Is it perforce sadder, though? Or maybe what Brian Patten describes the faces beyond
the faces. And it seems to me that while those early in-love, compromising states may come to seem delusions, they can still form a kind of bond, contribute to a sense of continuity? 'Do you remember when we were both deluded, what fun it was?'

That thing with 'imagining an improved appearance' and then having to square it with the renewed reality was unsettling though, wasn't it? To be young was bloody uncomfortable at times.

Roderick Robinson said...

Lucy: However much I tried this was never going to be a sealed proposition, a complete argument. It would always be what others made of it and almost certainly those "others" would surprise me. MikeM viewed it as an exercise in logic and pointed out a possible flaw. I was delighted to accept his suggestion and run with it for a little while. Apart from being a very good suggestion it was offered in a dispassionate tone and this was was what I'd hoped for. By deliberately de-personalising the proposition (in the matters of self and gender) I had looked for reactions which remained abstract. MikeM obliged me.

The odd thing is that this somewhat complex sequence of causes/effects arrived via a dream. Normally I avert my face when dreams are mentioned: too often they turn out to be self-serving. But this was slightly different; the situation had been handed to me as if written on paper. Given its nature, transcription proved to be a doddle. As if I were translated back 25 years into my former editorial chair.

And you have brought completely new dishes to the party. I didn't know Brian Patten but I am reassured to find he's quite old - a mere 11 years younger than me. Pure ageism on my part but I envied him his concise "faces beyond faces". The shock when we piece together the second face and discover it is nothing like its first manifestation. How could I have got it so wrong? we ask. How could he or she have got it so wrong? Is the difference the result of a conscious act?

I used "distortion" advisedly, realising it might imply "for the worse". But something like "change" would have been too wishy-washy. I had in mind a change we appear to impose, perhaps even consciously; our wishes are part of the process.

But what I hadn't allowed for and what you saw were the effects of time. Elbow room for distortions to become distorted - notably to lose their original energy and perhaps to morph into something benign. The "sadder moment" was merely one of an infinity of possible options, as when couples in, say, their sixties feel the need to separate with no third-party involved. There may be other reasons but married observers have a tendency to see this as sad - no other word.

And yes, the difference between youth and age, as if the one state was merely a smoothed-out version of the other.

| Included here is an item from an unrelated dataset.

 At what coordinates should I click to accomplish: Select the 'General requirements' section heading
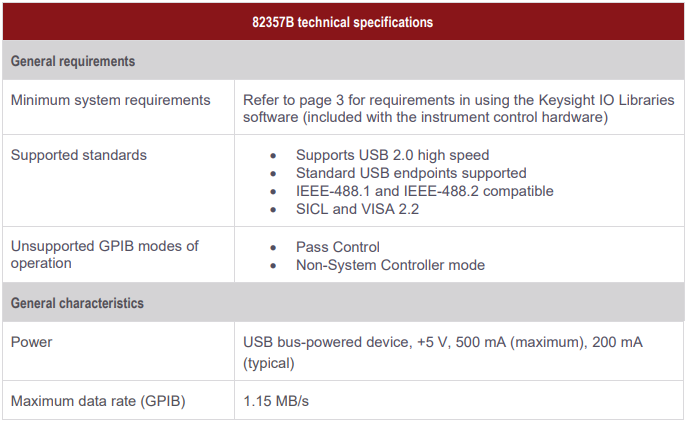click(73, 61)
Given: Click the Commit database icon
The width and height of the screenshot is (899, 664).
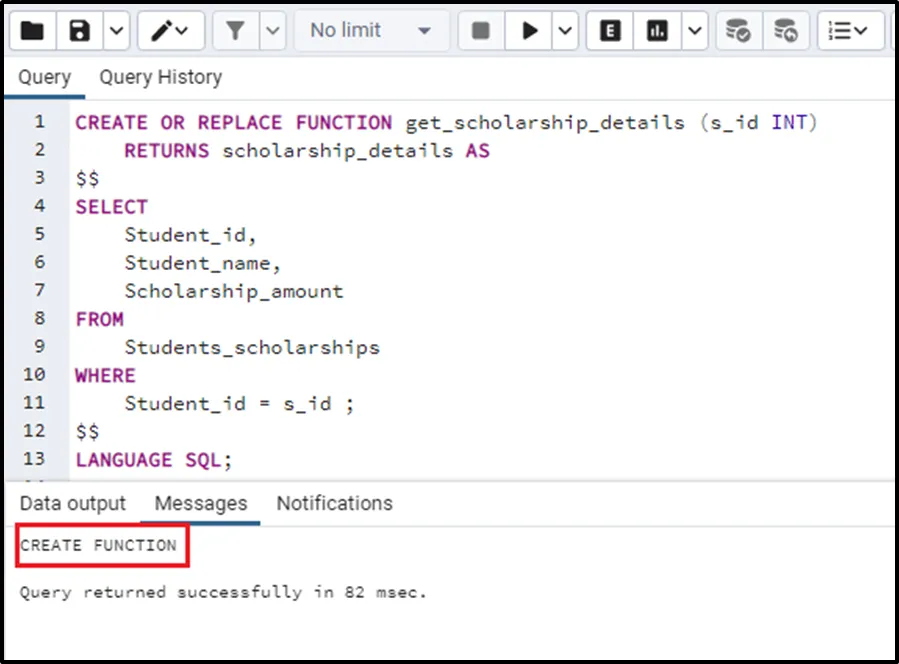Looking at the screenshot, I should click(x=738, y=31).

To which cliché labels are attached: embitterment is certainly not the exclusive preserve of the aged. As to fun perhaps the only real difference is that it tended to be noisier in our teens. I am having fun responding to you.

Thanks for your entirely characteristic response.

marly youmans said...

I expect there may be two or three couples on the planet who--after falling from the illusions of first love--refrain from accusing one another of being idiotic or false or some such, and who instead allow each half to teach the other little by little whatever is amiss. However, I have definitely followed dreams into stories and poems and find it a good door.

Rouchswalwe said...

Ah, there are many reasons I remain unattached and independent. Yet when my heart is moved, I write words on my Olivetti Underwood.

Prost, Marly, for your words ... "I have definitely followed dreams into stories and poems and find it a good door."